7-2 決意の裏側
「お疲れ様、サヴィトリ」
タイクーンとの謁見、という緊張感から解放されたサヴィトリがほっと一息ついていると、ジェイの声が聞こえてきた。
声の方に目をやると、大きく手を振り、こちらに近付いてくる。
「サヴィトリ様に何かご用ですか?」
険しい顔をしたカイラシュが、遮るようにサヴィトリの前に立つ。
「何かご用、って……俺、一応正式にサヴィトリ付きの近衛兵になったんですけど」
「わたくしは許可しておりません。それ以前に、サヴィトリ様の御名を呼び捨てるなど許しがたい行為をしやがって今すぐにくびり殺してやりたいくらいですが」
「助けてサヴィトリ殺される」
「二人とも、ここは病人の部屋の前だ。喧嘩なら他でやれ」
サヴィトリは頭を抱えずにいられない。
「サヴィトリ様、これからおこなわれるのは喧嘩ではなく粛清です。ですが、タイクーンの私室の前でおこなうことではありませんでしたね。申し訳ありません」
「サヴィトリ~、この人なんとかしてよ~。

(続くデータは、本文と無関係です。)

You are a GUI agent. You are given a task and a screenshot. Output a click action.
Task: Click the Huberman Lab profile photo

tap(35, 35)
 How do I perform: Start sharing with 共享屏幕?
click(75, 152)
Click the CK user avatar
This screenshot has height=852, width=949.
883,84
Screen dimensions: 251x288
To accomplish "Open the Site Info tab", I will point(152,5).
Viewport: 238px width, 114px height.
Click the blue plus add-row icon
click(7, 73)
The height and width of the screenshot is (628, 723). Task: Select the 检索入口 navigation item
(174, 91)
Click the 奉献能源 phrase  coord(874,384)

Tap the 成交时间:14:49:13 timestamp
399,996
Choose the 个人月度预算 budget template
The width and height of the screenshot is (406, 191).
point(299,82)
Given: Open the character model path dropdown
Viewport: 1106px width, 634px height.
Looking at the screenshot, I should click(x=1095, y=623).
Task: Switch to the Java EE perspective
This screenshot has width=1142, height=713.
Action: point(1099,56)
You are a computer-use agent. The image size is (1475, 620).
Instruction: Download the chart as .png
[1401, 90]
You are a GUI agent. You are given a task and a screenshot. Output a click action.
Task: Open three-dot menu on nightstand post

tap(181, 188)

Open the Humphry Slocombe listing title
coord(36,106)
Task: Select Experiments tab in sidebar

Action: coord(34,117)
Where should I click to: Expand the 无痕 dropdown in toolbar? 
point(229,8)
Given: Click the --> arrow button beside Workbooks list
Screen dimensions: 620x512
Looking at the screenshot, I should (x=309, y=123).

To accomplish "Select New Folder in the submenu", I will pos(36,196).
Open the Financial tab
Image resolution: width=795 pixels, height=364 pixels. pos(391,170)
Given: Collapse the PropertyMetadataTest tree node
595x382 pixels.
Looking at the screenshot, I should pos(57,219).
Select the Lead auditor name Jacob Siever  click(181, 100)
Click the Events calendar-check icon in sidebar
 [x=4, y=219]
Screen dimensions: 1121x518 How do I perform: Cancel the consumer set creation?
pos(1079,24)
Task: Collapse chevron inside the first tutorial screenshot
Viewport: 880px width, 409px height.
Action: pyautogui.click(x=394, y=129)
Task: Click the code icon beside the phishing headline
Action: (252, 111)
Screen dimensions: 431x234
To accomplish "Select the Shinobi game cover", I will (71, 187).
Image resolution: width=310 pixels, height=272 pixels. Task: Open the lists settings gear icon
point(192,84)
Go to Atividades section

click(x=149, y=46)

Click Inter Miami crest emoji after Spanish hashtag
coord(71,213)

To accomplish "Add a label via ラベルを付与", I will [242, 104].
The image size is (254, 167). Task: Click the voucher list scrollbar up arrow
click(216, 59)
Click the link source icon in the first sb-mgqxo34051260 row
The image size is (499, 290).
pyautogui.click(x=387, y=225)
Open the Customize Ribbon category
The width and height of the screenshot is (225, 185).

怖くて怖くて俺もうやだ」
「貴様! 呼び捨てにするなと何度言えばわかりやがりますか! そんなにその薄汚い舌を切り落とされたいですか!」
「だって、今はまだアースラの遠戚のお嬢さん、って設定じゃないですか。タイクーンになったらちゃんと改めますよ」
「……切り落とされたいようですね」
「わお。どうしよう、この人全然話が通じな~い」
(……面倒くさいから放っておこう)
サヴィトリは一人足早にその場を去る。
次期タイクーンになるということを決意してしまったのは、この二人が原因だった。
目蓋を閉じるだけで、まだ鮮明に甦ってくる。じくじくとした棘の痛みと共に、あの時のことが。